[Collected data entries]
—————

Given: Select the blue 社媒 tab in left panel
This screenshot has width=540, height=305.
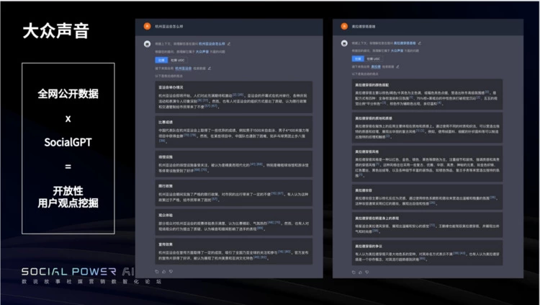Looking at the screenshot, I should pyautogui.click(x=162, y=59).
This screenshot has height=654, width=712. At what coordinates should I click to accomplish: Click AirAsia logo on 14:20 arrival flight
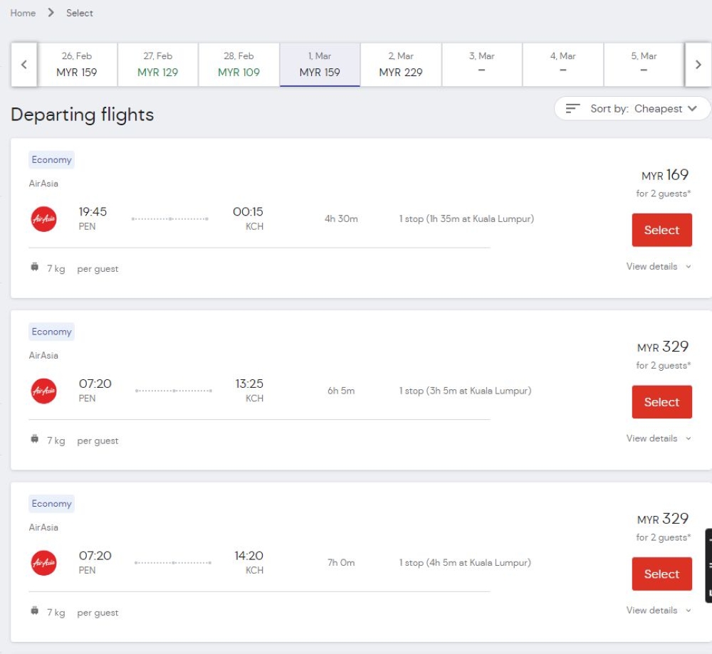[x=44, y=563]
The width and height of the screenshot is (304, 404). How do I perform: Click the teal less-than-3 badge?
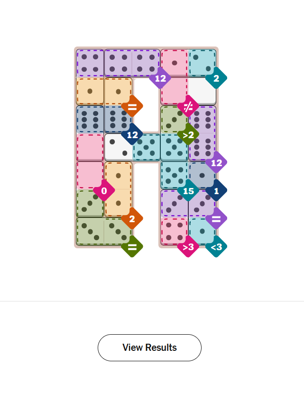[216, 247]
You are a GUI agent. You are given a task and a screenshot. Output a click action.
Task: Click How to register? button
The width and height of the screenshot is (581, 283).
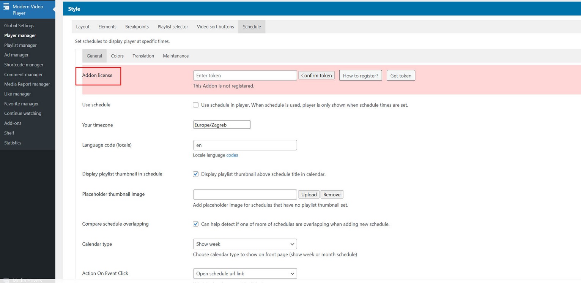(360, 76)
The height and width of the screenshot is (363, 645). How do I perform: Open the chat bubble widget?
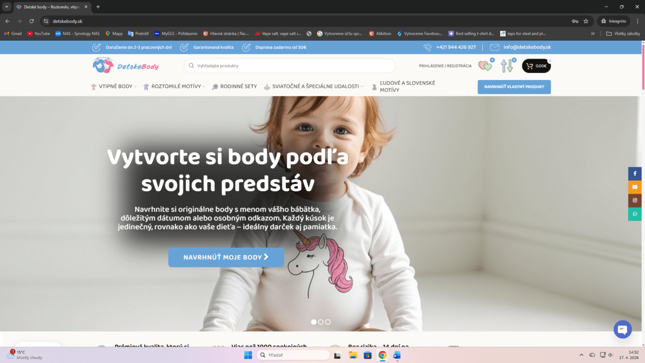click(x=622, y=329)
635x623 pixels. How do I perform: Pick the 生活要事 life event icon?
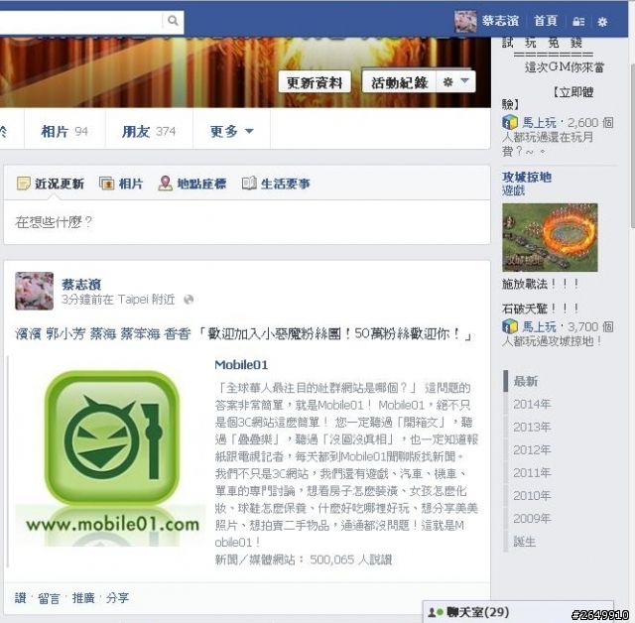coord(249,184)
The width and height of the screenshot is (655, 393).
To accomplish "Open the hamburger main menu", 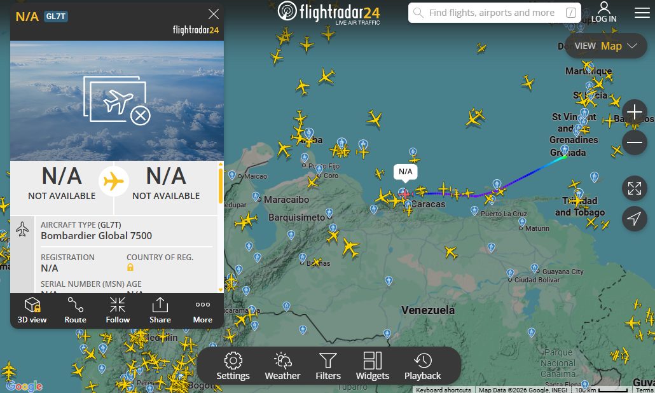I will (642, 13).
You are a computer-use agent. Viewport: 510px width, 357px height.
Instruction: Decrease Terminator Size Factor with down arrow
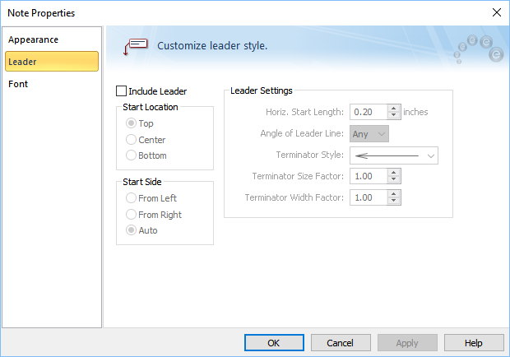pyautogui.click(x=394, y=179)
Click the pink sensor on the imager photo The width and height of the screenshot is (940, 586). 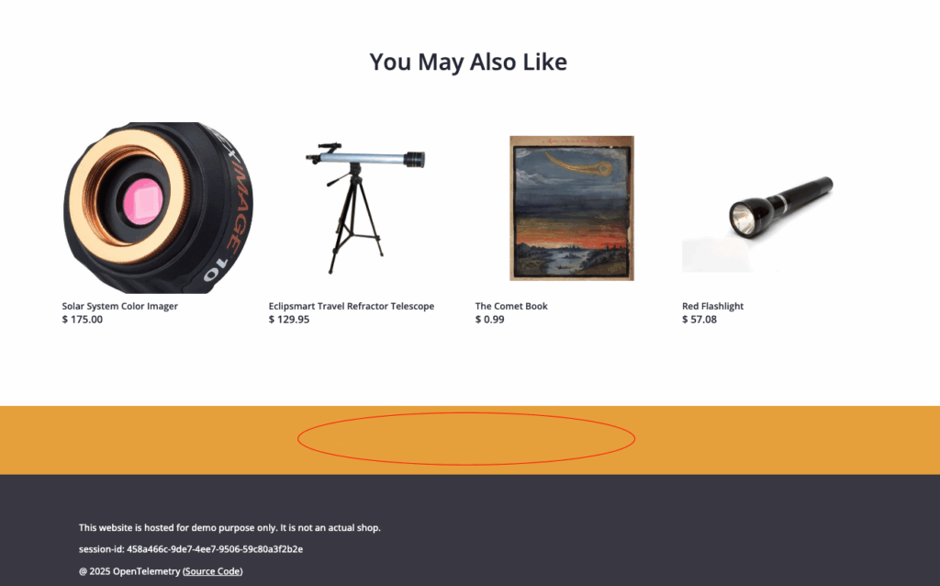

—————

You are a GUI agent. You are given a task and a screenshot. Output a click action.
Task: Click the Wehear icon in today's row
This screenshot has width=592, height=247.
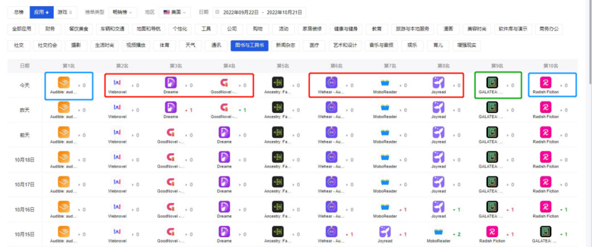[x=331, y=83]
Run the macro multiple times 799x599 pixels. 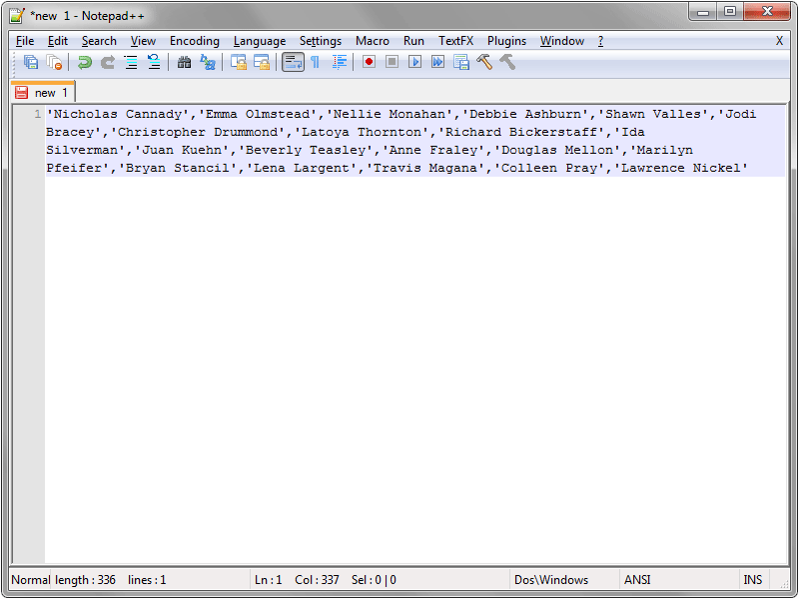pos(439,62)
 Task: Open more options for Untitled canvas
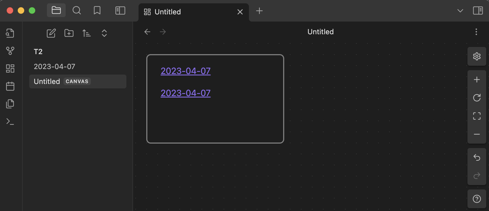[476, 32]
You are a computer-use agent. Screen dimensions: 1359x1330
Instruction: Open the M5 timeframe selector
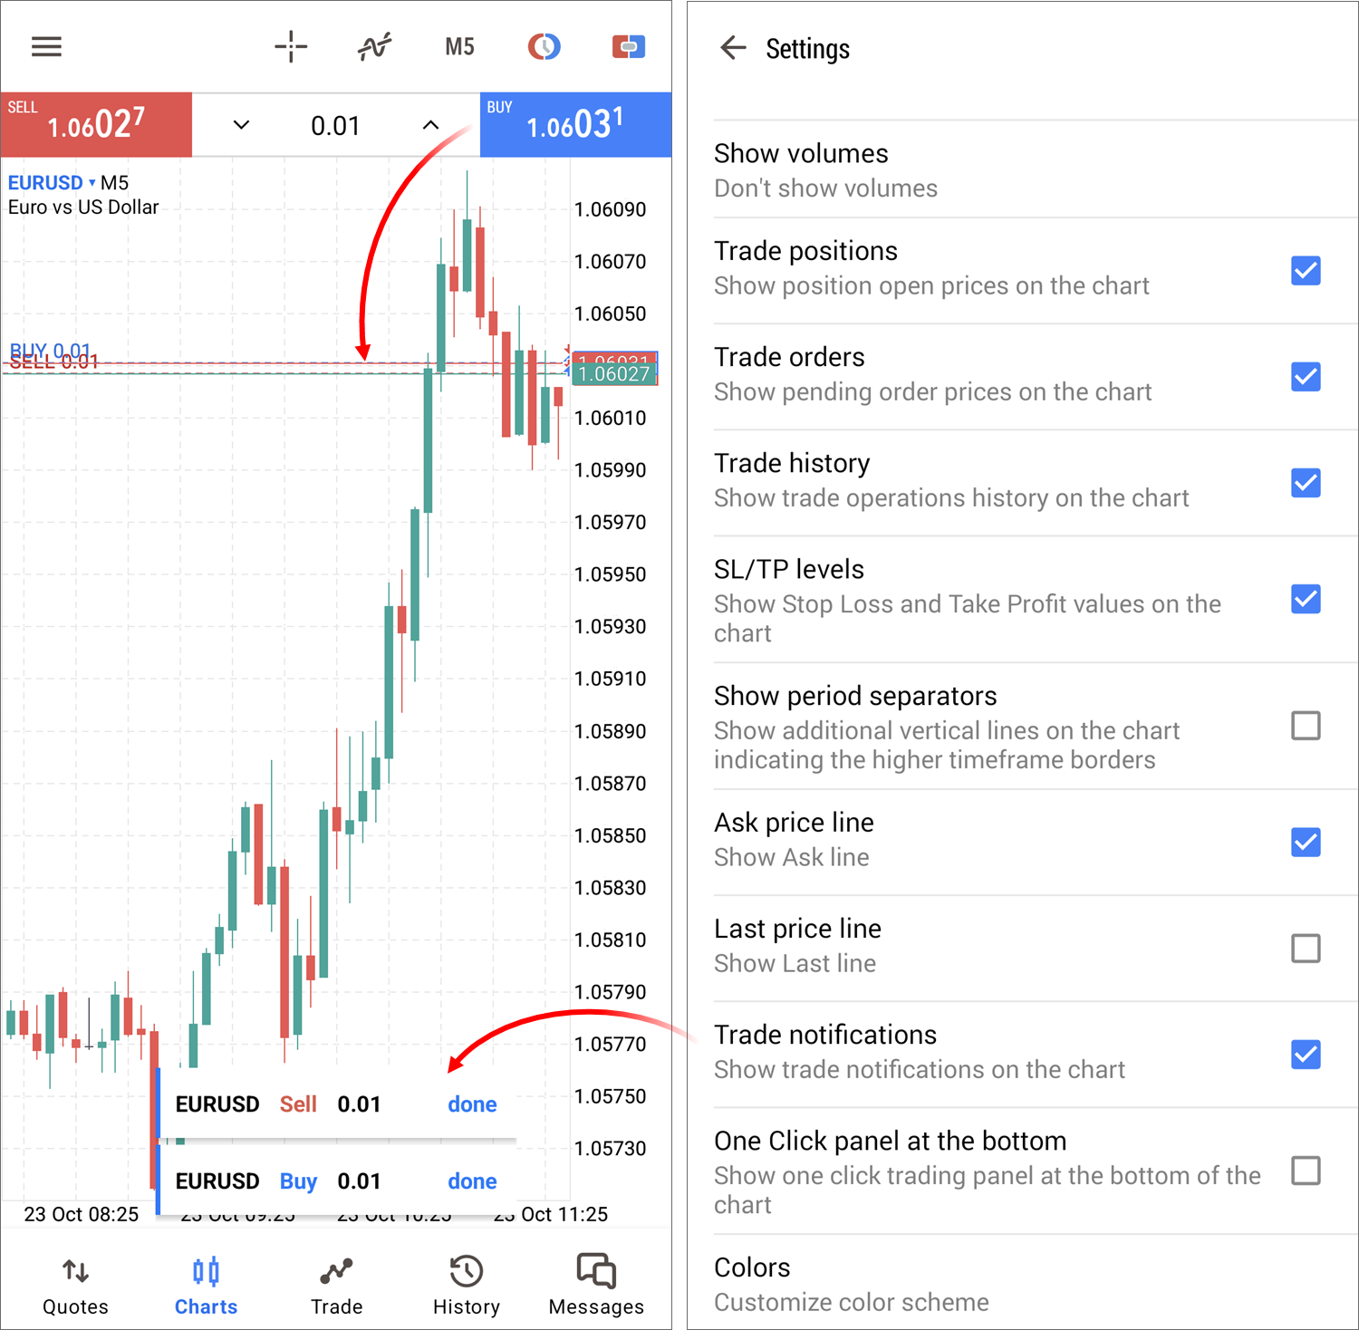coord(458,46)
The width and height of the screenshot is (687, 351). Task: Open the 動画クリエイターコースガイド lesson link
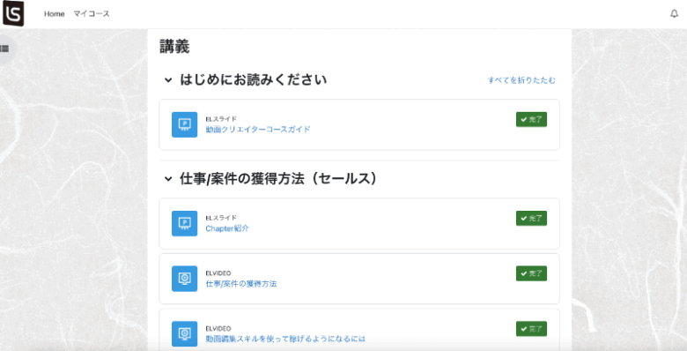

—————

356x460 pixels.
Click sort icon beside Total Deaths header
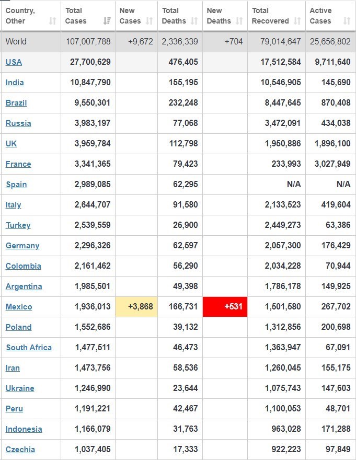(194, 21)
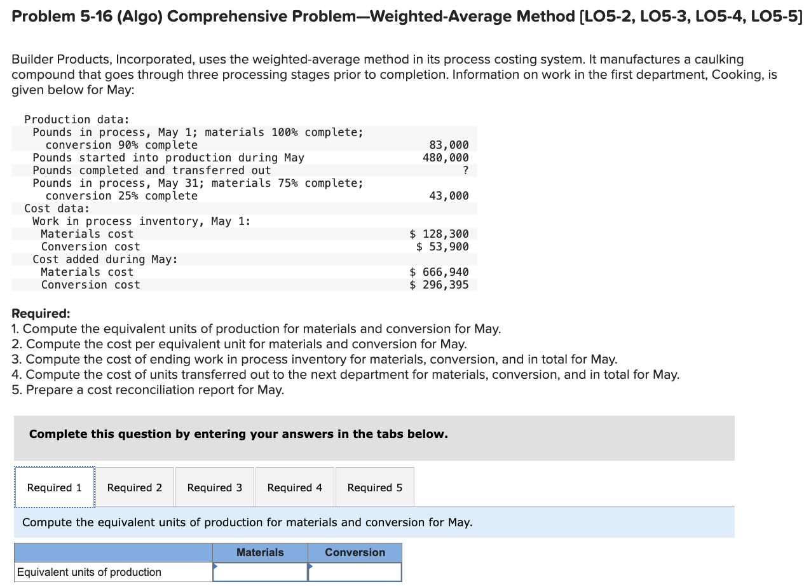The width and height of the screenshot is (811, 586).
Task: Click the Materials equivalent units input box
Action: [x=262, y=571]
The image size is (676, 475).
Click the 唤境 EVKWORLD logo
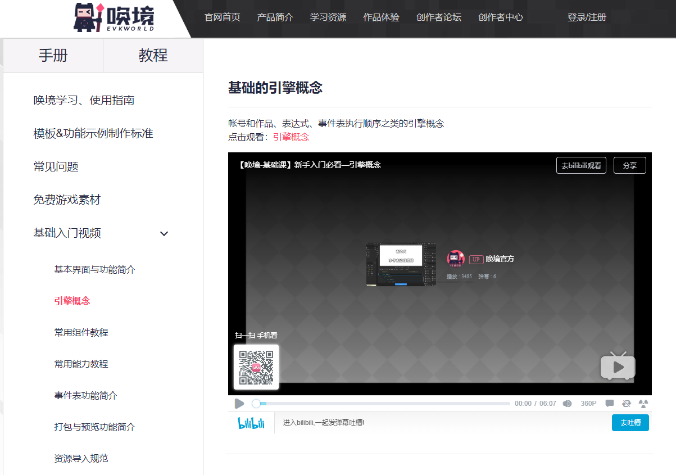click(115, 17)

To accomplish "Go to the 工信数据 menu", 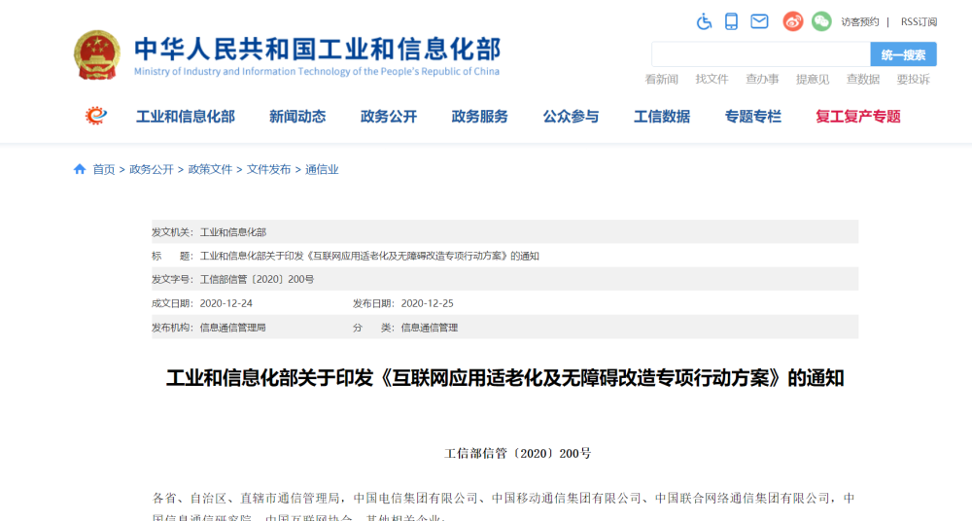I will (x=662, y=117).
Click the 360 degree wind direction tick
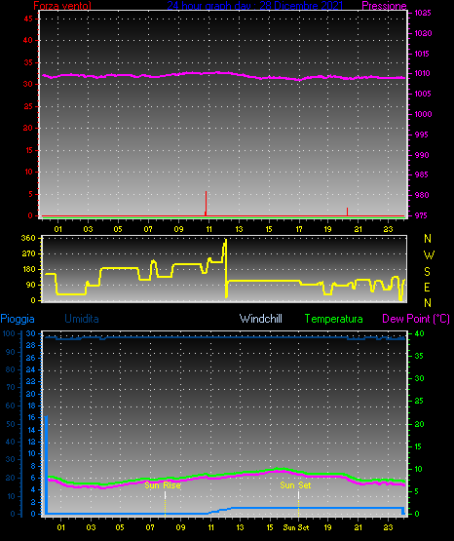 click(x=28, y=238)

—————

[Problem requirements] Among the lines above, which contain the word "agent"? Copy every one.

[Result]
You are a GUI agent. You are given a task and a screenshot. Output a click action.
You are a computer-use agent. Viewport: 510px width, 357px height.
You are a GUI agent. You are given a task and a screenshot. Output a click action.
You are a computer-use agent. Screen dimensions: 1359x1330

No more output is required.